Ask whether they’re licensed as an electrical contractor in Florida. The relevant license is an EC license (Electrical Contractor), issued by the Florida Department of Business and Professional Regulation. This is distinct from an “electrical registered” classification, which has a more limited scope. You can verify any EC license through the DBPR license lookup tool. Do it.

Ask whether they’ll pull the permit. The correct answer is yes. Decline any quote that proposes doing the work without a permit. No exceptions.

Ask whether they have experience with EVSE installations specifically in Orange County. This matters because it signals familiarity with the Accela portal, the specific inspection checklist used by Orange County or City of Orlando inspectors, and the utility coordination steps involved if your job touches OUC service.

Ask whether they can assess your panel before quoting. A responsible electrician won’t give you a firm number without seeing the panel. If you get a firm quote by phone for a home with a 100-amp panel, be skeptical.

Ask what EVSE brands they work with and why. There’s no single right answer, but an electrician who can explain the practical differences between a Grizzl-E and a ChargePoint—amperage, hardwire vs. plug-in, warranty, app features—is one who’s done enough of these to have an informed opinion. Vague answers here aren’t a dealbreaker, but specific ones are a good sign.

Ask what their quote includes if the conduit run is longer than expected. Some contractors quote a fixed price; others quote labor by the hour plus materials. Know which you’re getting, and ask explicitly whether the quote covers the full run from the panel to the mounting location.

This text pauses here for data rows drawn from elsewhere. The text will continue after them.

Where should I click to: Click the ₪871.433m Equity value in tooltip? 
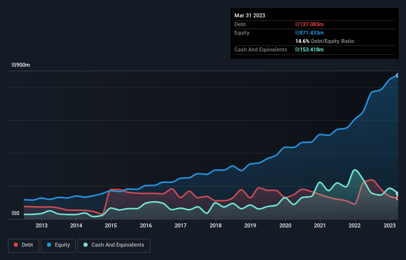tap(309, 33)
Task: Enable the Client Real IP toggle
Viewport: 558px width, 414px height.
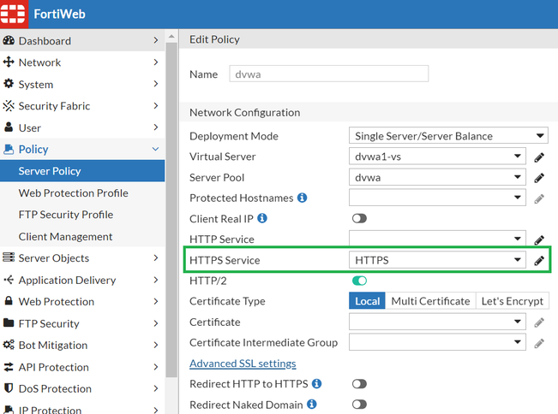Action: coord(358,219)
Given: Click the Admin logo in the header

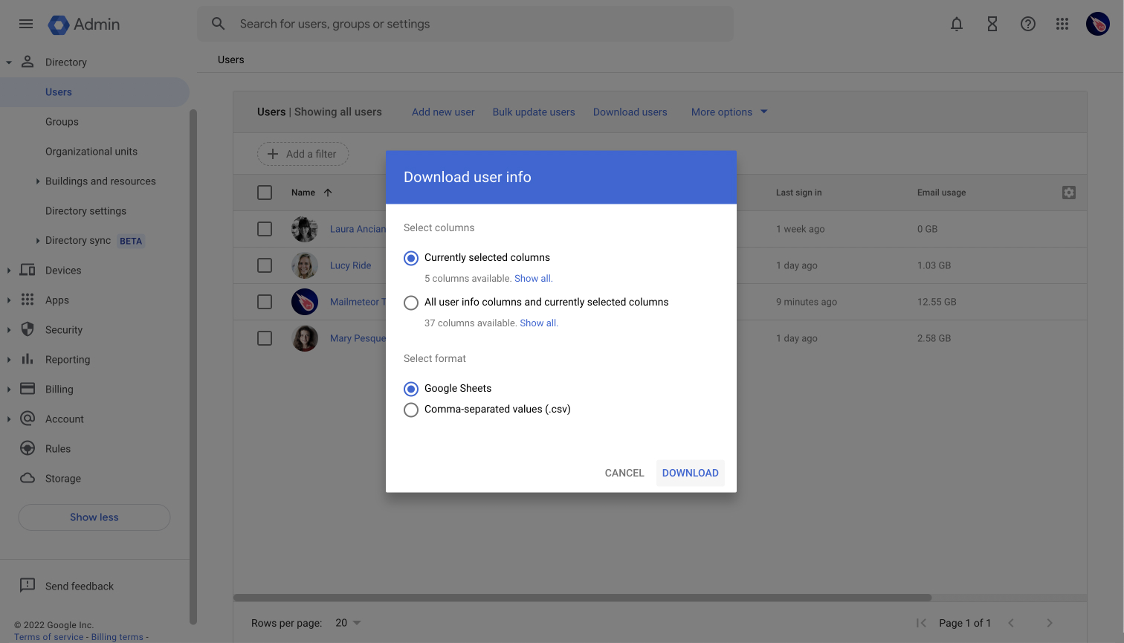Looking at the screenshot, I should [83, 24].
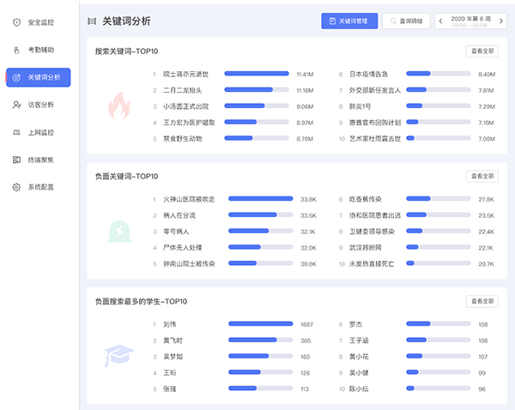Click the 考勤辅助 person icon

coord(16,49)
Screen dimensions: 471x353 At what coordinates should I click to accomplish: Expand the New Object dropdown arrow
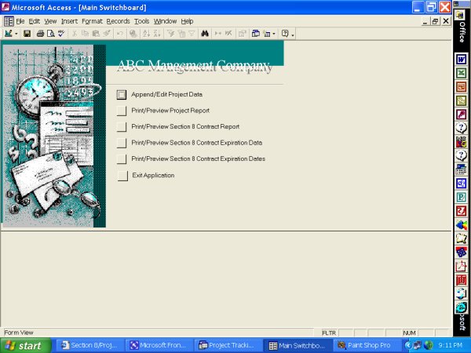click(x=275, y=35)
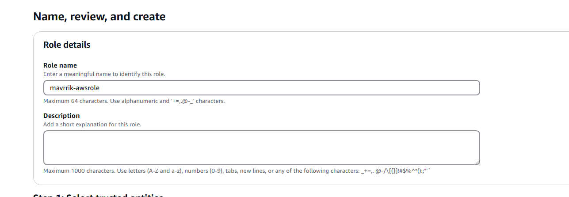
Task: Click the partially visible "Step 1" heading
Action: [98, 196]
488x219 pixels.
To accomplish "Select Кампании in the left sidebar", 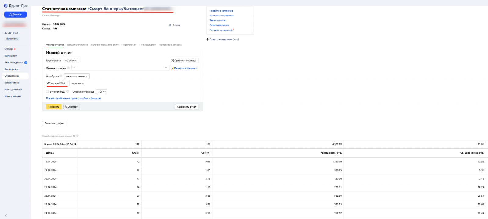I will [11, 56].
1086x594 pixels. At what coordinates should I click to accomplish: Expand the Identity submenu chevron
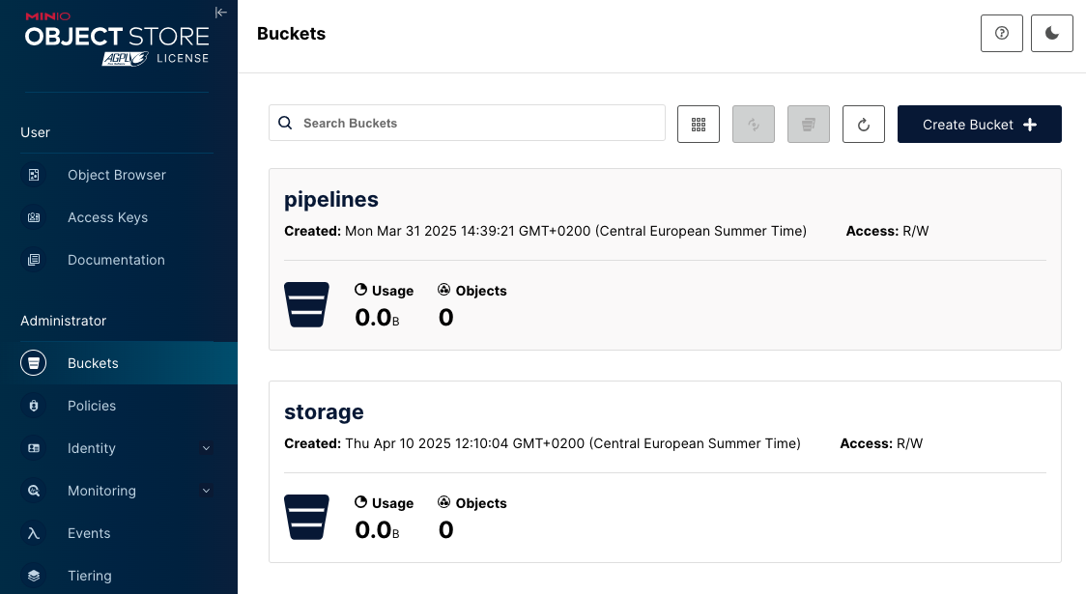pyautogui.click(x=206, y=448)
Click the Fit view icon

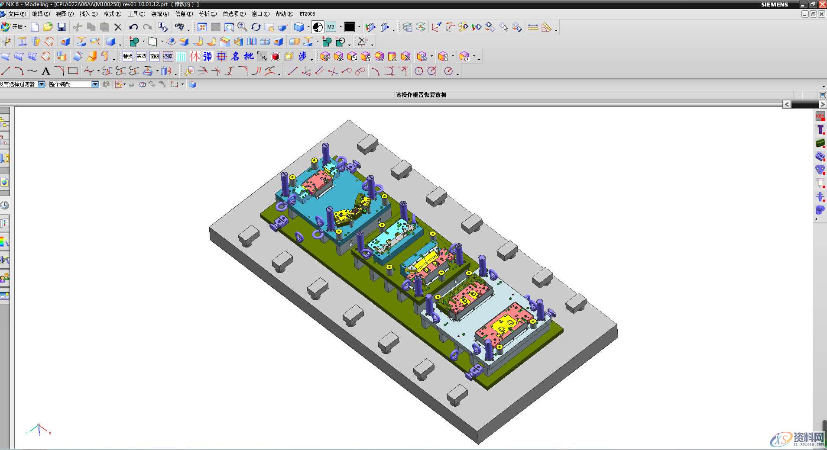click(x=202, y=27)
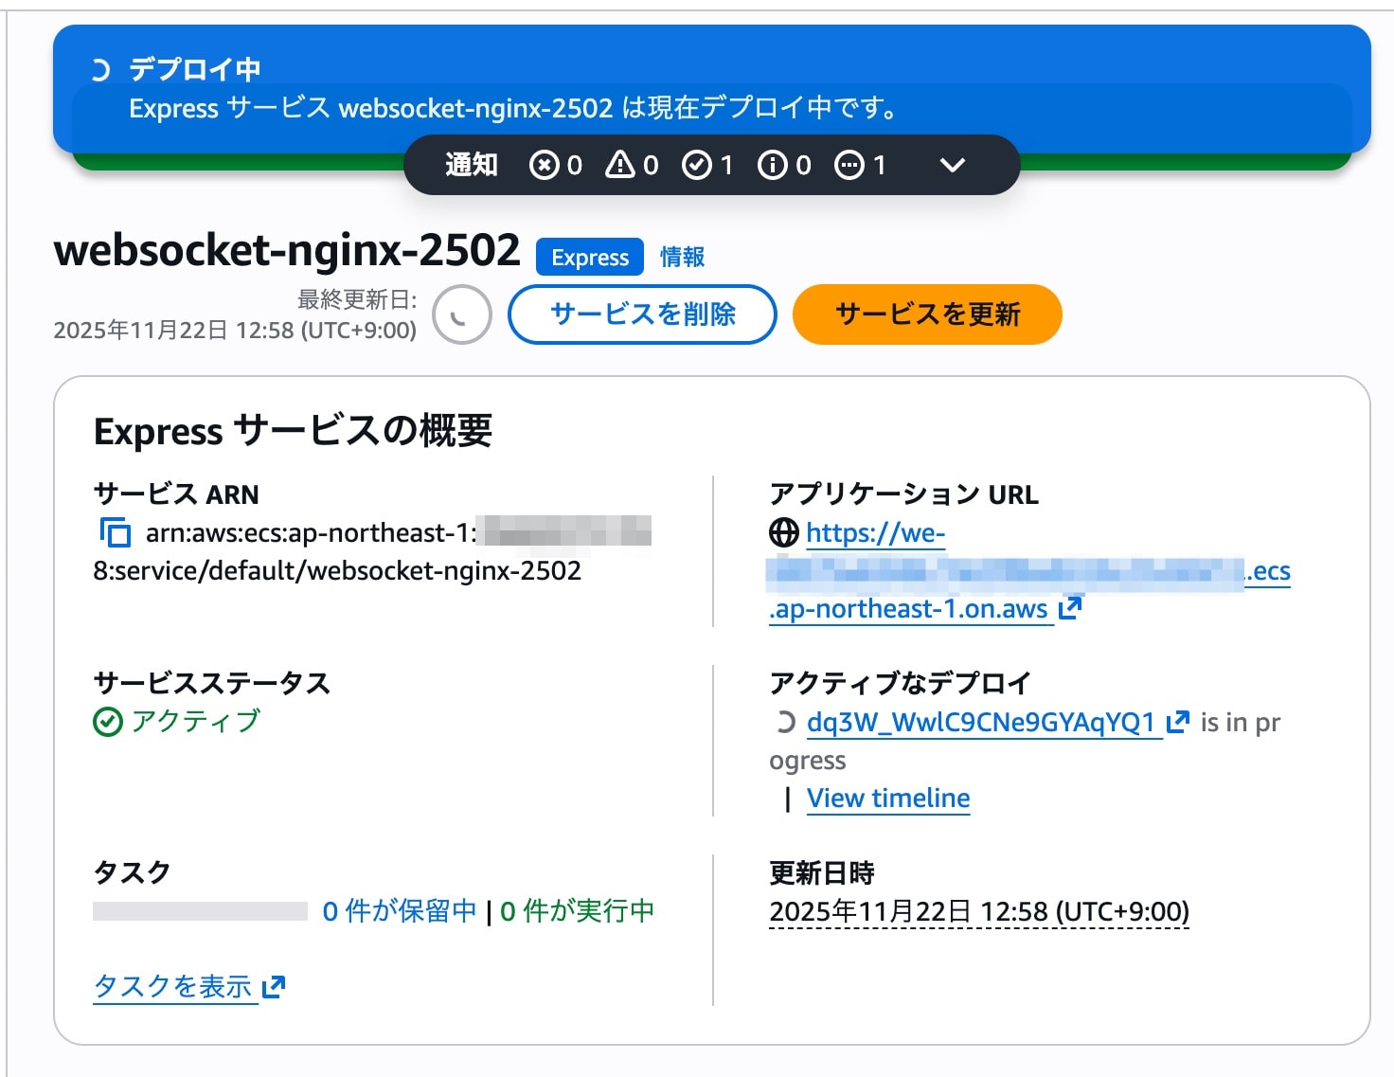The image size is (1394, 1077).
Task: Expand the notifications bar chevron
Action: (953, 165)
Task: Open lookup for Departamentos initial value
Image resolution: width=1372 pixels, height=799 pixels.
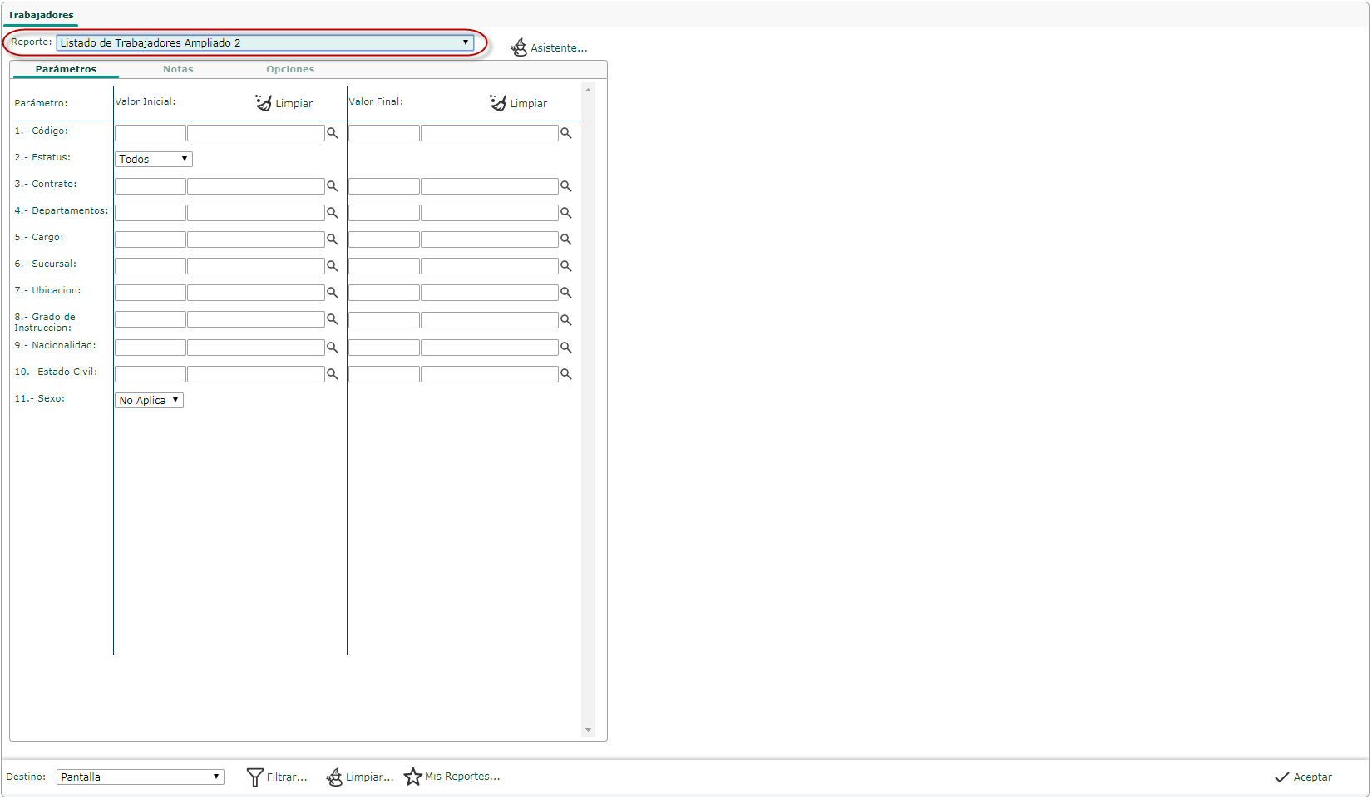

For most Orlando homeowners with a modern panel and a garage, a Level 2 EV charger installation is a well-understood project that licensed local electricians do routinely. For homes in older in-town neighborhoods where a panel upgrade enters the picture, the project is more involved and more expensive — sometimes substantially so. Know your panel, get the site visit, confirm with OUC directly that the rebate program is open and what it currently pays, and make sure your contractor pulls the permit. That’s really the whole checklist.